Comparer deux contrats sans se faire avoir
Deux GLI affichées au même pourcentage peuvent indemniser très différemment. Les quatre points à comparer, dans cet ordre :
- Le plafond d'indemnisation et la durée de prise en charge. Certains contrats s'arrêtent à un nombre de mensualités, d'autres à un montant global, quelques-uns couvrent jusqu'au départ effectif du locataire. Le critère le plus discriminant.
- La franchise et le délai de carence : une franchise d'un mois d'impayé est courante, un délai de carence de quelques mois après souscription aussi.
- Le délai de déclaration, souvent un à deux mois après le premier impayé, sous peine de déchéance. Piège classique du bailleur qui espère que « ça va s'arranger ».

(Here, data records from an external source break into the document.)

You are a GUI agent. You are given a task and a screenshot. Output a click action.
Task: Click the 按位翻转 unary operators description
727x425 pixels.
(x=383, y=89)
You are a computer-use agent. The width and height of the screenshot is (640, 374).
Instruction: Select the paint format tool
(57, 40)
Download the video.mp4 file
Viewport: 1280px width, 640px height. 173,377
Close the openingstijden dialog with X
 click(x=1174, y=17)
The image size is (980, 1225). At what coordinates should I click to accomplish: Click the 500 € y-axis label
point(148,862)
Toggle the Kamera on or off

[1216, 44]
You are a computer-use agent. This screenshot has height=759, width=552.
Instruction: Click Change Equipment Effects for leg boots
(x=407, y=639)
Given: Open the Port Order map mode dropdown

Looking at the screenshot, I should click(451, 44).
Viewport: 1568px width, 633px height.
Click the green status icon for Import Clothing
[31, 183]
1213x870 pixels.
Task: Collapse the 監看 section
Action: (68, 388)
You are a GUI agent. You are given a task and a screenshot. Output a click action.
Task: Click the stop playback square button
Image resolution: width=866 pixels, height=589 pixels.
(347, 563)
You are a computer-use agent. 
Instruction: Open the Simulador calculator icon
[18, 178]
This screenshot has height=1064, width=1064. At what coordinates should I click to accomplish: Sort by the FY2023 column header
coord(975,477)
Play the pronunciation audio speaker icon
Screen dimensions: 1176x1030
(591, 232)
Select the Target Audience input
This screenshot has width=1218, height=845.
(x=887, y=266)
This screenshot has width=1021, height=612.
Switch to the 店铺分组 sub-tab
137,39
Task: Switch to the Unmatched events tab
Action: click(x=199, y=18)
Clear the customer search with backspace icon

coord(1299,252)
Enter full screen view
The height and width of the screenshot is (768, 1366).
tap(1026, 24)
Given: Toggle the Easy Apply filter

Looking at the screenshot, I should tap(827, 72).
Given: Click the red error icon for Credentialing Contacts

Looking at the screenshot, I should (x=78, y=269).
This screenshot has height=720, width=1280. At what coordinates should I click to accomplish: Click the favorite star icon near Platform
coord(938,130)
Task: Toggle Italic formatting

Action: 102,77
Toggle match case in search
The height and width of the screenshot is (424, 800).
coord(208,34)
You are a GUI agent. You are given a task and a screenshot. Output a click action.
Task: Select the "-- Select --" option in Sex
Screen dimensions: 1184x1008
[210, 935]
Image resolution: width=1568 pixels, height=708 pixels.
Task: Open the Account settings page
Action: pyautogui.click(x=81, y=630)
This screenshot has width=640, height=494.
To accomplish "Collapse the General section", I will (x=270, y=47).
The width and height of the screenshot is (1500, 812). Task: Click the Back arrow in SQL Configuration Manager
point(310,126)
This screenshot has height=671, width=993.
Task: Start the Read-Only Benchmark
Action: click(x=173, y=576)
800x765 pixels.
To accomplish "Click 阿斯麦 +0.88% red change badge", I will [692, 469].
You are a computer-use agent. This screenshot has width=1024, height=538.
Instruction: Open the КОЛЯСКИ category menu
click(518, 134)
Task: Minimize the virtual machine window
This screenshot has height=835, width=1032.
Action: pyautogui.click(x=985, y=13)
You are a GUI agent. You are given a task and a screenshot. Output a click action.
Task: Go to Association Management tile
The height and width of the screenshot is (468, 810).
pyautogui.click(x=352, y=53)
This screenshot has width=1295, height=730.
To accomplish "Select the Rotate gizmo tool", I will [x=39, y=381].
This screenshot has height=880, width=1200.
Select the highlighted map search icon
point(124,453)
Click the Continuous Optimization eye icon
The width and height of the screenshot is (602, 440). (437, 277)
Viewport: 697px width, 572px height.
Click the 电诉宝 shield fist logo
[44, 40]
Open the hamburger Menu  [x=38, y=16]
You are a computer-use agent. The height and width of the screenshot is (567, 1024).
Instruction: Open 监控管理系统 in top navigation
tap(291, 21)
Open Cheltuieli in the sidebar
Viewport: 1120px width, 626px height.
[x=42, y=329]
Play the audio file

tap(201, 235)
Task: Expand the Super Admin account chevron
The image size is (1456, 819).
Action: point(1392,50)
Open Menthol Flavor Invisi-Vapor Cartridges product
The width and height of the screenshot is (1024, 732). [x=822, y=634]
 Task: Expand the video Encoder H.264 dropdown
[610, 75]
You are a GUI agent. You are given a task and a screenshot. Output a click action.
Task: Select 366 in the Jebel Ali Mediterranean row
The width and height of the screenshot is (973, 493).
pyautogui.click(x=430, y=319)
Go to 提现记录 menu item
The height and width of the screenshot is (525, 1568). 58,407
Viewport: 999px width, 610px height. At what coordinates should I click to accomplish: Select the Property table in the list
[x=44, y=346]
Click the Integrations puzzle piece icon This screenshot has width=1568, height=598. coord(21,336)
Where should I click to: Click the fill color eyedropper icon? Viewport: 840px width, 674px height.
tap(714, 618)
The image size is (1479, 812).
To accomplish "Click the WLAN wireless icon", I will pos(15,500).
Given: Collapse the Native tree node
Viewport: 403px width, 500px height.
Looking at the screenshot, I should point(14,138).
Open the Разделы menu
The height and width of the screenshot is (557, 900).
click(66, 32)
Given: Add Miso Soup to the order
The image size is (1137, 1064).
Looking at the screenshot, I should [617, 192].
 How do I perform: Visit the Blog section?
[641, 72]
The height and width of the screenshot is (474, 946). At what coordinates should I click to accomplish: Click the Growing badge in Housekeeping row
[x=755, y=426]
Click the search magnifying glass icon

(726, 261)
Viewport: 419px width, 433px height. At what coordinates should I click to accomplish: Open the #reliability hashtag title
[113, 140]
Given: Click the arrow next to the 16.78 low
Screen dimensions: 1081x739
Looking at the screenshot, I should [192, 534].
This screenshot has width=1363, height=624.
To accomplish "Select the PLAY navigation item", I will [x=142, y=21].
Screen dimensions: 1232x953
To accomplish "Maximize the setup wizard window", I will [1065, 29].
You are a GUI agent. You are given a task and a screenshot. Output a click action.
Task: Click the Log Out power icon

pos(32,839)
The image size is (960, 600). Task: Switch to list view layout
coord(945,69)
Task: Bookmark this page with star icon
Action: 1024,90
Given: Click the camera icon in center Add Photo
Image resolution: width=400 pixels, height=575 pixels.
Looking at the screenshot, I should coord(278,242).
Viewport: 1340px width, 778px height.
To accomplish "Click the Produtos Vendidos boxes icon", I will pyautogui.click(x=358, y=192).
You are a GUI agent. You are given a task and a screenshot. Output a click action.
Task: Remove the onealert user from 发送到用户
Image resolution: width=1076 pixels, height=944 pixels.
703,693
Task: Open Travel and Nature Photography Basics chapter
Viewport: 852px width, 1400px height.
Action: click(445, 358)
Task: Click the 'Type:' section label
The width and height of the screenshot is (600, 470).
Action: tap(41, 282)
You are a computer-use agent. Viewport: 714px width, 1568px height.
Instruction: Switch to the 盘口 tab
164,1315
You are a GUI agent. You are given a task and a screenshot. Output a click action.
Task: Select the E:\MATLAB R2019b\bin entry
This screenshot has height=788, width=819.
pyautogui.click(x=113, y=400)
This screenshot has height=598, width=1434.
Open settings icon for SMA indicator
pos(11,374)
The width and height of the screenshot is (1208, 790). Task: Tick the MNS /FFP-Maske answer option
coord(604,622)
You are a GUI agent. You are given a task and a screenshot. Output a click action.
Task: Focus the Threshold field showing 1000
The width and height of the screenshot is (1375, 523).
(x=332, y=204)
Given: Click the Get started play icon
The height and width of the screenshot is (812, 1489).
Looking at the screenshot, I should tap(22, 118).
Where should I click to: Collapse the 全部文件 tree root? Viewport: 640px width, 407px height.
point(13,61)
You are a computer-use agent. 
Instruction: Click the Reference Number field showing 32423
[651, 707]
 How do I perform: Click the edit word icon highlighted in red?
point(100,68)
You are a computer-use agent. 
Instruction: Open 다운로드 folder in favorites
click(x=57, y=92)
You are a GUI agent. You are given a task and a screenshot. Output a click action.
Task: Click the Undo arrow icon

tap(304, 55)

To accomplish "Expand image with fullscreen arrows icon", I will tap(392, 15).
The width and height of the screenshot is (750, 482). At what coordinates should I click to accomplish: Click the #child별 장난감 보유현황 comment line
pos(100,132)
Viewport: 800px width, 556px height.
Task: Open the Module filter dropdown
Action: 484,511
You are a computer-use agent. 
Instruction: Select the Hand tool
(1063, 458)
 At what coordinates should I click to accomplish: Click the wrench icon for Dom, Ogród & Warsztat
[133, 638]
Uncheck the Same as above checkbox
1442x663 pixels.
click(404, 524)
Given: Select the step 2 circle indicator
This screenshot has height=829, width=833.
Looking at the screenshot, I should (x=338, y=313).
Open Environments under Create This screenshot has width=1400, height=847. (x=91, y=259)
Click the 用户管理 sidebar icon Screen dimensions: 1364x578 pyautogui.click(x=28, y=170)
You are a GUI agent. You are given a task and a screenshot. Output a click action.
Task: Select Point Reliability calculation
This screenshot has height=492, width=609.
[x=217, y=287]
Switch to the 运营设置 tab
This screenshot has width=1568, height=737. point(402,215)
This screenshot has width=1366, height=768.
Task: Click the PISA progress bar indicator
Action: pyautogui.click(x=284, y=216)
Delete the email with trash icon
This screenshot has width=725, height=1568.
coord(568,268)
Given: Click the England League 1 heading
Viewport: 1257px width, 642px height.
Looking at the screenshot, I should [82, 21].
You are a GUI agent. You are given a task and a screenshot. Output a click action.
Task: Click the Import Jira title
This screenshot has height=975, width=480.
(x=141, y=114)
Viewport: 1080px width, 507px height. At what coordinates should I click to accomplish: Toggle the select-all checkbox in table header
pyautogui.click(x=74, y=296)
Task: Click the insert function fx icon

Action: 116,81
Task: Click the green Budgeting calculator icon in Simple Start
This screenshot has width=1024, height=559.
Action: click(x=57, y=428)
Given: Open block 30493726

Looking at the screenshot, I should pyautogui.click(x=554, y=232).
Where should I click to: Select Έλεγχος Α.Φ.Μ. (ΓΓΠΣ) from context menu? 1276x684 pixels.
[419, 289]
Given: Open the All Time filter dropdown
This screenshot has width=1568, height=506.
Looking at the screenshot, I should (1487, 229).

- Les détériorations et la protection juridique, avec leurs propres plafonds. Une garantie dégradations à quelques milliers d'euros ne couvre pas une remise en état lourde.
Demandez les conditions générales, pas seulement la plaquette. Et pour vos droits de bailleur, les agences départementales d'information sur le logement (réseau ANIL) donnent des conseils juridiques gratuits et neutres.
Mon avis d'ancienne conseillère, pour trancher vite : si perdre douze mois de loyer vous obligeait à revoir votre budget, prenez une GLI et sélectionnez votre locataire selon les critères de l'assureur. Sinon, gardez l'argent, mais constituez la réserve correspondante. Ce qui ne marche pas, c'est de n'avoir ni l'un ni l'autre.
Questions fréquentes
Peut-on cumuler une assurance loyers impayés et un garant ?
Non, sauf exception : un bailleur qui souscrit une garantie loyers impayés ne peut pas exiger en plus un cautionnement, à moins que le locataire soit étudiant ou apprenti. Visale étant une caution, elle n'est pas non plus cumulable avec une GLI sur le même bail.
Au bout de combien de temps l'assureur indemnise-t-il ?
Cela dépend de la franchise et du délai de déclaration prévus au contrat. En pratique, déclarez l'impayé vite (souvent dans le mois ou les deux mois qui suivent), fournissez le bail, le dossier du locataire et vos relances : l'assureur verse ensuite les loyers à échéance, généralement après une franchise d'une mensualité. Déclarer tard reste le meilleur moyen de perdre la garantie.
La prime est-elle déductible des impôts ?
Oui au régime réel : elle entre dans les charges déductibles des revenus fonciers, au même titre que la PNO ou les frais de gestion. Au micro-foncier, l'abattement forfaitaire est censé couvrir toutes vos charges, aucune déduction supplémentaire n'est possible.